The unnamed man was about to get a new wrestling handle too, courtesy of an epiphany from Jacob. Upon hearing his own new name, Israel, which means may God prevail, Jacob realized who he had been grappling with. Jacob was suddenly so sure of his combatant’s identity he named the place Peniel, which means face of God. While theologians and renaissance painters don’t all agree – some say the wrestler was God, others an angel – most all conclude Jacob was wrestling with the divine. And Jacob didn’t realize that until daybreak.
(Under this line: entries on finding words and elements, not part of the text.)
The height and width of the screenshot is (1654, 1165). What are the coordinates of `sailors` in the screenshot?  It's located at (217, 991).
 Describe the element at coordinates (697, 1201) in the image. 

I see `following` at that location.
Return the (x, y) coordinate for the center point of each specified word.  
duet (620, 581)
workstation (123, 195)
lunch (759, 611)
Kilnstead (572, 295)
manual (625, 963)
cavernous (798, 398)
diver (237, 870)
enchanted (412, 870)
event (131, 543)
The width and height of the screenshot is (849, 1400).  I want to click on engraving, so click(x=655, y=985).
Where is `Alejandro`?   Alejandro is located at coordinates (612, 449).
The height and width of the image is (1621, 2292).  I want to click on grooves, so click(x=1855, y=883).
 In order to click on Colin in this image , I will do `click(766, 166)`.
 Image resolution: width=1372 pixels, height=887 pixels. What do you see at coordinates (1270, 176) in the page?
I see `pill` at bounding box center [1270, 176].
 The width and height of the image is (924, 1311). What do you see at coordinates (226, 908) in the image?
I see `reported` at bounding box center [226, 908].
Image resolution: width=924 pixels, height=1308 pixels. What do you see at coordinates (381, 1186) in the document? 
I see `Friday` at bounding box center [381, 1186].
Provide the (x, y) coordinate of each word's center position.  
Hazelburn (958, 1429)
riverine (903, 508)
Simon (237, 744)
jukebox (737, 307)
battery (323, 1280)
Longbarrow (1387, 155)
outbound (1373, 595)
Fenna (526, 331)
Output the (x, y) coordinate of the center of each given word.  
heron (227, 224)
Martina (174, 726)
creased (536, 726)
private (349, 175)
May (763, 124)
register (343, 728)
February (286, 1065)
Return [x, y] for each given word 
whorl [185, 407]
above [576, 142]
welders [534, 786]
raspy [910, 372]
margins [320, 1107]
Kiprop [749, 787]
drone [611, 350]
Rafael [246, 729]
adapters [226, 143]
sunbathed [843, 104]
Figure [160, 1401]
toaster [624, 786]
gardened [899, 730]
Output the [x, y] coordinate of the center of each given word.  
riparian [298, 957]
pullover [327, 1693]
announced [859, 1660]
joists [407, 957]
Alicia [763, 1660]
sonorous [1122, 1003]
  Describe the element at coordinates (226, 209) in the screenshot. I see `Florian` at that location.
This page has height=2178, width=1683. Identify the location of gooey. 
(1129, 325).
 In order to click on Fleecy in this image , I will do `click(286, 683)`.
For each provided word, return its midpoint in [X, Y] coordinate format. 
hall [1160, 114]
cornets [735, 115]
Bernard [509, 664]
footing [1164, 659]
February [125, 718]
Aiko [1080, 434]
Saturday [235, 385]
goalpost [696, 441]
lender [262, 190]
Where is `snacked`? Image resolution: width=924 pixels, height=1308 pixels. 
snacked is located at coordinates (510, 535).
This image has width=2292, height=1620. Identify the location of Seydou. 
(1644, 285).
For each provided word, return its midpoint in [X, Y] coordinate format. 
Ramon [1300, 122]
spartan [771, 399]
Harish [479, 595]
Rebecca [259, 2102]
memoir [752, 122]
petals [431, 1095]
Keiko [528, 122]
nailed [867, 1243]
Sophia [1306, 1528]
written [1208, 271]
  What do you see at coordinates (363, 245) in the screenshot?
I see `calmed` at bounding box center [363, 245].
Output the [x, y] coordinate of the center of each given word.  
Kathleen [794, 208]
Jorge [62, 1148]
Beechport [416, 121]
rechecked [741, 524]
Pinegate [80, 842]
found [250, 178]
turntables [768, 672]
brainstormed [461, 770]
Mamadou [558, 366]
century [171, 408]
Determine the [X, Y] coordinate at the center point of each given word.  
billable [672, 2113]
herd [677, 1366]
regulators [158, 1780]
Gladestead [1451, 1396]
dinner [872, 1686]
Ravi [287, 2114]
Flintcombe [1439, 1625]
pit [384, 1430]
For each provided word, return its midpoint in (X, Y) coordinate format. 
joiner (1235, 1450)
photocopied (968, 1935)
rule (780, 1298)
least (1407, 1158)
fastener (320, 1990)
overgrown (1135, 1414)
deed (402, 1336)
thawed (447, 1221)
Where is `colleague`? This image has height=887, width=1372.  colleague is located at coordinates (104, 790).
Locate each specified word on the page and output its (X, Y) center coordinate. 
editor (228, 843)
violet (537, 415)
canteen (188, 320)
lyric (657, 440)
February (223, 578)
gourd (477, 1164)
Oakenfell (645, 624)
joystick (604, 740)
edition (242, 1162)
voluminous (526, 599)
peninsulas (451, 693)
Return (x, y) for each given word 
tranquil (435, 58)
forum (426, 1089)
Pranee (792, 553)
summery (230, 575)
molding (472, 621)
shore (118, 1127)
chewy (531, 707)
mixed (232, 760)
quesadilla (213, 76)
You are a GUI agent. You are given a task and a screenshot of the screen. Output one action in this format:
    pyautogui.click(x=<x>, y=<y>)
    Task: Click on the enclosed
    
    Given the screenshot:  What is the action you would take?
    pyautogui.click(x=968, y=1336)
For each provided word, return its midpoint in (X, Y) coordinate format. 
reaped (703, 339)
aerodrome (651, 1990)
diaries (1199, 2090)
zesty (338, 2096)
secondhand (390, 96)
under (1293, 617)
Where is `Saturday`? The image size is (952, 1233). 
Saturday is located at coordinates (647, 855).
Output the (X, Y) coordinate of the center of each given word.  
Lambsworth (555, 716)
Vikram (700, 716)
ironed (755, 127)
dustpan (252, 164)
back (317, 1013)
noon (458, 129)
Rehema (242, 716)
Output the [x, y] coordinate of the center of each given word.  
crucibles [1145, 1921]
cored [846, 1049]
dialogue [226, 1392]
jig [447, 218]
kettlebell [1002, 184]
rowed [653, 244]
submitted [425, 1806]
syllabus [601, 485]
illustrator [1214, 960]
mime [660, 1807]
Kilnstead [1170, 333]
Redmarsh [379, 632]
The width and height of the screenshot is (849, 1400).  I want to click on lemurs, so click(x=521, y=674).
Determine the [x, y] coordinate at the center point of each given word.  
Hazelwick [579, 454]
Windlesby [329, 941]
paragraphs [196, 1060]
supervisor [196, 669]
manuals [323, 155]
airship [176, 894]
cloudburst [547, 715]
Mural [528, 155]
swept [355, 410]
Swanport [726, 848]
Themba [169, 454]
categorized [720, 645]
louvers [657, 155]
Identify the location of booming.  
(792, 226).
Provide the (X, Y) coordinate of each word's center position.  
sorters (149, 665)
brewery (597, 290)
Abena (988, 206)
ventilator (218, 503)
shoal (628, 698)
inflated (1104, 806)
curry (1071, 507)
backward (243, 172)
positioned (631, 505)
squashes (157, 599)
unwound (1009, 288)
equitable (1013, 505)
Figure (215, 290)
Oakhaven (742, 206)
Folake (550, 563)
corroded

#7 Finally, good wrestlers lead a life transformed. Think back to that American wrestler I mentioned earlier, Dan Gable, who endured an awful family tragedy as a teen. After fully committing himself to wrestling he excelled at Waterloo High and was a student athlete right here at Iowa State.
While at Iowa State he won 117 matches in a row, along with two NCAA championships and three All-America titles. He then went on to win the 1972 Olympic gold for his weight class before heading to the University of Iowa in 1976. It was there his team won 15 national titles in 21 seasons. Incredibly the Hawkeyes were the Big 10 champs in each of those 21 seasons. And to think, all of that sprung out of a family tragedy in Dan’s youth almost too horrible to name.
Jacob, now known as Israel, also went on to lead a life transformed. Right after this wrestling match with God his older brother arrived with those 400 men. But Jacob’s divine wrestling match had changed him, forever. In that match he was freed of guilt, shame, and fear. He knew God was with him. Jacob then asked for, and received, forgiveness from his brother for all the ways he had wronged Esau. The two grown men then embraced. The two grown men then wept. The two grown men had put their differences aside and reunited as family.
It was as it should be.
It was as God intended.
And it took an all-night grapple, with God, for Jacob to receive the blessing of a family reunited.
Wrestling. It’s all around us, one-on-one matches available in any shape and size you like. While you may not find yourself physically wrestling any time soon, we find ourselves wrestling, with so many things, all the time.
We spar with friends, and foes, and family, over just about anything.
We wrestle with our past, who we’ve hurt, who has hurt us.
We grapple with our demons, our addictions, our own failings.
Next time you find yourself desiring some sparring, with whoever or whatever it is that you face, let me point you to a new wrestling partner.
Wrestle, instead, with God. Our creator is tough enough to handle whatever you’ve got.
And then let me point to you a great example of how to do it: model Jacob.
Get yourself trained up. Do it through the reading of scripture, prayer, fasting, and living into our world in God-honoring ways.
Take all your fears, your shame, your baggage, bring them with you. And then lay it all down, at the foot of the cross, before the match begins.
Clear your head, set some goals, and then grab hold of your Creator. Hold on tight, never letting go. Keep wrestling, grappling with God to resolve whatever it is you face.
And remember, that you too have been given a new wrestling name. In the waters of your baptism you have been claimed as a beloved Child of God. You are one of God’s own. Carry that title with you where-ever you go. Never forget that.
For it is in the struggle, with God, where we finally let go of all else holding us back. It is in the struggle, with God, where we finally receive the forgiveness, and the peace we so often lack. And it is in the struggle, with God, and with God’s word, or simply shouting to the heavens in times of need, it is there where we find release from what binds us, what keeps us down. And it is in that moment, while holding onto God with everything we have, even if it hurts sometimes, it is there, where we finally receive the blessing we’ve been seeking all the while. Amen.